Stewart would cap the inning off with a two-run home run to give the Patriots a 12-0 lead.
That would be all Carroll would need on the mound, as the senior dominated the Volunteer lineup, pitching a complete game, while striking out eight.
The senior right-hander did not allow a base runner until a fourth inning walk, and did not allow a base hit until the final inning.
“I thought I pitched pretty well until that last inning,” Carroll said. “It was very important for us to set the tone of the series in the first game.”
That tone was set, and it carried over into the next game.
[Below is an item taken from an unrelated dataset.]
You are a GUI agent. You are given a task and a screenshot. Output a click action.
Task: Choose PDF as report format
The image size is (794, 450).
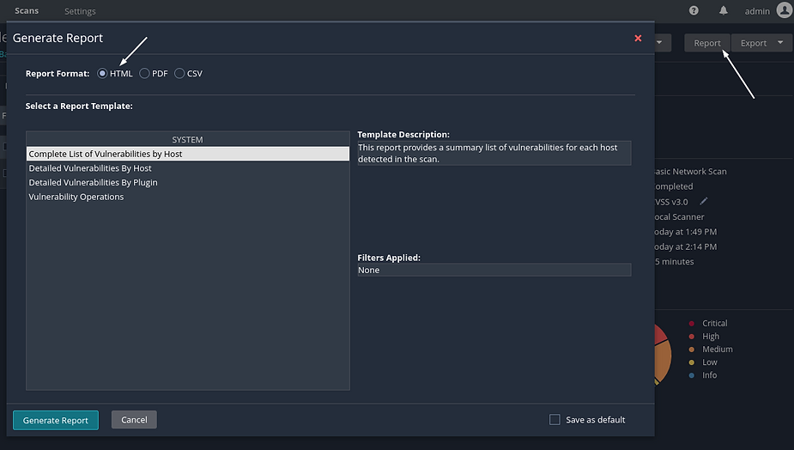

Right out of the gate, the Patriots imposed its will on the Volunteers, scoring 10 runs in the first inning.
In that inning, 14 batters went to the plate, with six reaching on base, and three reaching on errors.
Both Floyd and McLaughlin hit back-to-back home runs in the inning as well.
But PLAS was not done.
In the second inning, again the Patriots batted around the lineup, sending 10 men to the plate, with three of them scoring.
For the second time in the game, Floyd hit a homer and Robert Benton added to the score with a long ball of his own, to make it 15-0.
As it turned out, Floyd was helping his own cause, as he was on the mound of the Patriots in game two.
Like Carroll before him, the junior pitched a complete game, giving up four hits, one earned run and struck out three.
“We knew we had to have these two games,” Floyd said. “I believed in us the whole time. We just kept thinking about two years ago, the team talked about it over and over again in the dugout. We wanted this one bad – and we got it.”